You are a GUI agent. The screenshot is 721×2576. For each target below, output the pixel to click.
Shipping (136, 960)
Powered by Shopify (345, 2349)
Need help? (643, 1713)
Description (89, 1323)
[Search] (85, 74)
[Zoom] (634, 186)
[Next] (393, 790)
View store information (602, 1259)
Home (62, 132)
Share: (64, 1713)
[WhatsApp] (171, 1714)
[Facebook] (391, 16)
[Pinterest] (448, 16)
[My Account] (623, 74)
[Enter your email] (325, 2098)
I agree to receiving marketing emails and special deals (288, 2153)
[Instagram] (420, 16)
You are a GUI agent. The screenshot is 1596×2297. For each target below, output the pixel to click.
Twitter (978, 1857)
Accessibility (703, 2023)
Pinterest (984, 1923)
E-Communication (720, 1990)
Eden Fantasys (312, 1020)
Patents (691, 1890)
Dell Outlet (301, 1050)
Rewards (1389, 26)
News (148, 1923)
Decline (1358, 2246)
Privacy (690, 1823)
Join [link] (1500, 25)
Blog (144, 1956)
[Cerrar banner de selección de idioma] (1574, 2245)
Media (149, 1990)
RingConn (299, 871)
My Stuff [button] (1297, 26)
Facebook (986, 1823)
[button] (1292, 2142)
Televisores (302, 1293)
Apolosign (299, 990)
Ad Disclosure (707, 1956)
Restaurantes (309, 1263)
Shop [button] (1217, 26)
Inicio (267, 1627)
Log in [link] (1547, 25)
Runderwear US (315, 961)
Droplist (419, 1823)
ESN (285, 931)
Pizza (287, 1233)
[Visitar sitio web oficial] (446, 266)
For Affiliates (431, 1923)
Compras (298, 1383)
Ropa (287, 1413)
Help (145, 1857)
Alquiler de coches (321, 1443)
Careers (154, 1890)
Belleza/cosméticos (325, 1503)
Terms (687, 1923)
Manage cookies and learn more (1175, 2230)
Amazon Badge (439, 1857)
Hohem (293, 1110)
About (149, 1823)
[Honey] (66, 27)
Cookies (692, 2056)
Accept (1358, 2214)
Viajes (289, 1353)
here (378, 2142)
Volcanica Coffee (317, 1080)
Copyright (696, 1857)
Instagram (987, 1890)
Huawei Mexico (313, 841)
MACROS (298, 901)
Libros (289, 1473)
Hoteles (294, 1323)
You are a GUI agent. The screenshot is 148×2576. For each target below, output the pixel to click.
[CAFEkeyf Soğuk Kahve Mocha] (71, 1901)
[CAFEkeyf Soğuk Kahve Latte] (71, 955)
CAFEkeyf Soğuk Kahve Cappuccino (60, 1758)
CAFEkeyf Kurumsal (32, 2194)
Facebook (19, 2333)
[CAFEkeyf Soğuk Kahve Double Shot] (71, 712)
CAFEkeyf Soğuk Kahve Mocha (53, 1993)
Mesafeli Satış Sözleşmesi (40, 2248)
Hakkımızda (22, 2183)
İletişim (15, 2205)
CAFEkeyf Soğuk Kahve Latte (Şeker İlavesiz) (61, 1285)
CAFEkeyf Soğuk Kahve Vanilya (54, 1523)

....

Among the records above, find the lines that contain "output" and copy every one.

> Solution to this problem
You are a GUI agent. The screenshot is 721×2576. For each target below, output the pixel to click.
You are a GUI agent. The screenshot is 1596×2297. For each target below, output the pixel to click.
You are a GUI agent. The screenshot is 148×2576. For each target below, output the pixel to click.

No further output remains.